Take Korea: I don't consider the Korean War a sparkling success. We lost way too many lives fighting a restrained war... and never actually won. All we got was a ceasefire that exists to this day. Meanwhile, the people of North Korea have suffered tremendously for 50 years and there's a dangerous nutcase still in power causing problems. Gulf War One was similar.

I don't think a lot has changed. We still limit our goals and objectives. We still limit our military scope and effectiveness. And then we have to spend a lot of extra time, blood and money because of this. Finally, what we're usually left with in an incomplete resolution (and something we have to continue to deal with for years to come) OR some protracted insurgency-type quagmire... both totatlly self-inflicted.

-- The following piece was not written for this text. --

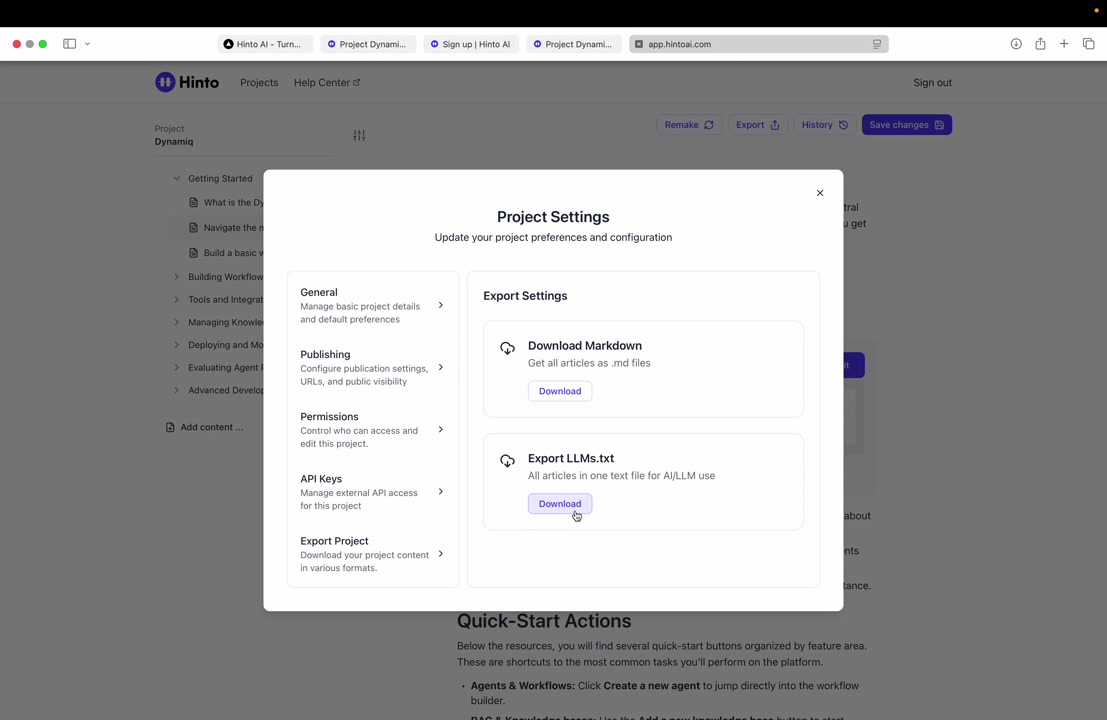Image resolution: width=1107 pixels, height=720 pixels.
Task: Click the Hinto logo
Action: click(187, 82)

Of course the insurgency type conflict is a big subject because those are the kinds of conflicts we'll be mostly dealing with a lot in the next few decades. There are currently about 120 active insurgencies around the globe, and this creates a lot of instability. This is why the new COIN FM 3-24 is so troubling. Religious wars and tribal conflicts are immeasurably crueler and tougher to resolve than ideological battles. So why are they basically ignored in the new manual?

Vietnam was bad. What do you do when you help a village build a bridge or help create a crop field and the VC come in and kill a few people as punishment once the Americans leave? Nice gestures and progressive ideals fall short when the other side wields the ultimate bargaining chip of life or death?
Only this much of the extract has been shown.